Mit der Richtlinie (EU) 2020/2184 vom 16.12.2020 verabschiedete das Europaparlament eine Neufassung der Trinkwasserrichtlinie. Ziele der neuen Richtlinie sind eine effizientere Überwachung der Wasserqualität, Qualitätsstandards auf dem neuesten Stand zu bringen, die Verfügbarkeit zu verbessern und für mehr Transparenz bei der Information zur Qualität von Trinkwasser zu sorgen.

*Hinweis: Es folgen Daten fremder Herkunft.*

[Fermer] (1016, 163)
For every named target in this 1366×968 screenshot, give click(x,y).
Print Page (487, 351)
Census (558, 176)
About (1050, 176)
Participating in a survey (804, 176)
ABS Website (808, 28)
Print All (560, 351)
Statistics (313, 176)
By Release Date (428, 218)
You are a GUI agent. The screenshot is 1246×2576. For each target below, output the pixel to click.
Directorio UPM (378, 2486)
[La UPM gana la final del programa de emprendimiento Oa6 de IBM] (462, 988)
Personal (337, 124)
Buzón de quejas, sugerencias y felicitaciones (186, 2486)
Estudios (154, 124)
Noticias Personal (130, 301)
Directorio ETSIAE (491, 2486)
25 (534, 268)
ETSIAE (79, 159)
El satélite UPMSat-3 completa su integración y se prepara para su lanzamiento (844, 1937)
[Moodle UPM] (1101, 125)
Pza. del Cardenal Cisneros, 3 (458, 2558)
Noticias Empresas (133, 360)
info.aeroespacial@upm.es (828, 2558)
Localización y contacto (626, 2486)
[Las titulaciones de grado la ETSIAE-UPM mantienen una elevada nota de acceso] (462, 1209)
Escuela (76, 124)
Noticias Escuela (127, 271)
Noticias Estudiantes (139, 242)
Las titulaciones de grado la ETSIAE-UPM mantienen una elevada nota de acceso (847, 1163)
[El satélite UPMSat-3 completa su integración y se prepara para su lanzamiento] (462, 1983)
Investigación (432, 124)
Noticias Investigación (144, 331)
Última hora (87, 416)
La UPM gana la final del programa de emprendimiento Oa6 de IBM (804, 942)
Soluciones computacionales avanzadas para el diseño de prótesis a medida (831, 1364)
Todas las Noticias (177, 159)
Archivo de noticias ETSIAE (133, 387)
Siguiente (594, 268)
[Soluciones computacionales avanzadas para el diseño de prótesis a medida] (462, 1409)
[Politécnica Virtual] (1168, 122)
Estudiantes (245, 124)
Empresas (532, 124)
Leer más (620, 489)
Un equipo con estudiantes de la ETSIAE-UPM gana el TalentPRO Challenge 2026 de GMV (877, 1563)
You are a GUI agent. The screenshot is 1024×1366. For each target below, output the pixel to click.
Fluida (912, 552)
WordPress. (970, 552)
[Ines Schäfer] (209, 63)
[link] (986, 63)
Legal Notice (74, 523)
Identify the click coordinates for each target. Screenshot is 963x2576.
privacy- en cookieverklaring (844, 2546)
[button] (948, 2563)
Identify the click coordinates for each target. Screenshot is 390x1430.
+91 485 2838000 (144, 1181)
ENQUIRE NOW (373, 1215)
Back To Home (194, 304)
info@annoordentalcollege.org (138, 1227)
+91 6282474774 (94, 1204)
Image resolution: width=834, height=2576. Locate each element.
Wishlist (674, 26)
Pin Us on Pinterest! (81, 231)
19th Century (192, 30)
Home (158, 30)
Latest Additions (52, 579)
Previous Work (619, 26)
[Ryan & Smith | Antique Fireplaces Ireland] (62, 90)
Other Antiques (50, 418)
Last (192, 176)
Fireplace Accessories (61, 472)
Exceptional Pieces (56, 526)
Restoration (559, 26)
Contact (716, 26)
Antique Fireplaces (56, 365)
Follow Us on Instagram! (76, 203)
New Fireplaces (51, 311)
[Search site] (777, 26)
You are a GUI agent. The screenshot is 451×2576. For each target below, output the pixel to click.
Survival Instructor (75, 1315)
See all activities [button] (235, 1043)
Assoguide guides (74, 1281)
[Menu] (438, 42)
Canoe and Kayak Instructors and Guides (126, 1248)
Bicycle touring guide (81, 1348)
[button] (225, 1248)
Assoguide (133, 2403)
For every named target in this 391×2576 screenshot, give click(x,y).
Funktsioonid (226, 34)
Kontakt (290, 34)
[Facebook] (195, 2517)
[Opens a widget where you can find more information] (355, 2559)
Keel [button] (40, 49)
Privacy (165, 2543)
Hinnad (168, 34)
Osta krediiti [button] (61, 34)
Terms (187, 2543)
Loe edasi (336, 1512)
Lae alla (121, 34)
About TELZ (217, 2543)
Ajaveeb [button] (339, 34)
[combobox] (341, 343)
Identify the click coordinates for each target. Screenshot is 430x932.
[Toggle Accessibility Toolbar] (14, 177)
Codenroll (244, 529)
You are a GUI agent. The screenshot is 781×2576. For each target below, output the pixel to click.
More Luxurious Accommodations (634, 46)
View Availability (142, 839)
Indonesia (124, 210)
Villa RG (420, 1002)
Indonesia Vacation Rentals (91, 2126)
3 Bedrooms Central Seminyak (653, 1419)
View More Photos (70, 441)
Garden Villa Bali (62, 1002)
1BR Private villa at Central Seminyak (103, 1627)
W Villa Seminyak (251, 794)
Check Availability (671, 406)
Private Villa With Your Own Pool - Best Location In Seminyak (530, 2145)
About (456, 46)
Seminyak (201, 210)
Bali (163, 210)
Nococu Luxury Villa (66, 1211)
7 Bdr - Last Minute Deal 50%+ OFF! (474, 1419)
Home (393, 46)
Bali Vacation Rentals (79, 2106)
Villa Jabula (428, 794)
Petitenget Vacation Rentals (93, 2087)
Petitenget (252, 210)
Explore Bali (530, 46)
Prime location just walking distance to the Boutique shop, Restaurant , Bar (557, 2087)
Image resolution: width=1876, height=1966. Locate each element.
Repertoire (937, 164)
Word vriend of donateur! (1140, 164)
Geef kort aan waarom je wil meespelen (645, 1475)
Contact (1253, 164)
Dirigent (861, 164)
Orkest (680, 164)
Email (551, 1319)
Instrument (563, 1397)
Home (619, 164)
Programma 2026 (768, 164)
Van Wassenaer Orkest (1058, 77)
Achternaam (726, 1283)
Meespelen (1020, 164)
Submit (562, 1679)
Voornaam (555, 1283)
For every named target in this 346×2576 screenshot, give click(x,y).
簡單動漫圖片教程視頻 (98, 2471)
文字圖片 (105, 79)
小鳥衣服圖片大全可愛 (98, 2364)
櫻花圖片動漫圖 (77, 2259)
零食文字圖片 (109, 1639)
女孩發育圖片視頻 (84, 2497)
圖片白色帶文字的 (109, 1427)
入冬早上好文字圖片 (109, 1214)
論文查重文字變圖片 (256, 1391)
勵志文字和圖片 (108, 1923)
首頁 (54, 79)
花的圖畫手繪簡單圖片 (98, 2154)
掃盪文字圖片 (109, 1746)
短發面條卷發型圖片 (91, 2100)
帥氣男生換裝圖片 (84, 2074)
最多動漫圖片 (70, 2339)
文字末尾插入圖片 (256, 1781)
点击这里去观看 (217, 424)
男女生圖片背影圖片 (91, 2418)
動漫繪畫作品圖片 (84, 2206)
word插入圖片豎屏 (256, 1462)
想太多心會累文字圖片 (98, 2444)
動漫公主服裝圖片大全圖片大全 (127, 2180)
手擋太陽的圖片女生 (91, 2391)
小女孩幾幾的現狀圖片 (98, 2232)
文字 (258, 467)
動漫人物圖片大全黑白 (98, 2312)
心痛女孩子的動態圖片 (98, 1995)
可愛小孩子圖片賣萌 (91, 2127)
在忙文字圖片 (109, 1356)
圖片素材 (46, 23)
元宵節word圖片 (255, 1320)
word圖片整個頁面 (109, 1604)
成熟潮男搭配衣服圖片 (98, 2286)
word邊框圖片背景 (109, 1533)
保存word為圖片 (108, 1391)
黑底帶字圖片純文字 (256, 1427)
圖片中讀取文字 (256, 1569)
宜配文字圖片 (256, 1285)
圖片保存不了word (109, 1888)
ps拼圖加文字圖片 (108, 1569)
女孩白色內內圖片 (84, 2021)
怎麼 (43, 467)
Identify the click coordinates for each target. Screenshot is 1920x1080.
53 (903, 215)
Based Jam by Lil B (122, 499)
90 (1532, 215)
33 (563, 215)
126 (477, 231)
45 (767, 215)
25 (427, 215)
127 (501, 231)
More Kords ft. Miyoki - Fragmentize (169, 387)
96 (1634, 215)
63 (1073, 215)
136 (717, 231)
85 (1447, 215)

Die Einzugsgebiete von Entnahmestellen und die Versorgungssysteme werden künftig einer Risikobewertung und dem Risikomanagement unterzogen. Bewertet wird auch das Risiko von Hausinstallationen unter anderem in Bezug auf Legionella und Blei. Die Mitgliedstaaten legen Mindestanforderungen an die Hygiene von Materialien und Werkstoffe, die mit Wasser für den menschlichen Gebrauch in Berührung kommen, fest. Neu kommen hinzu Mindestanforderungen für Chemikalien zur Aufbereitung und Filtermedien, die mit Wasser in Berührung kommen (Artikel 7 bis 12).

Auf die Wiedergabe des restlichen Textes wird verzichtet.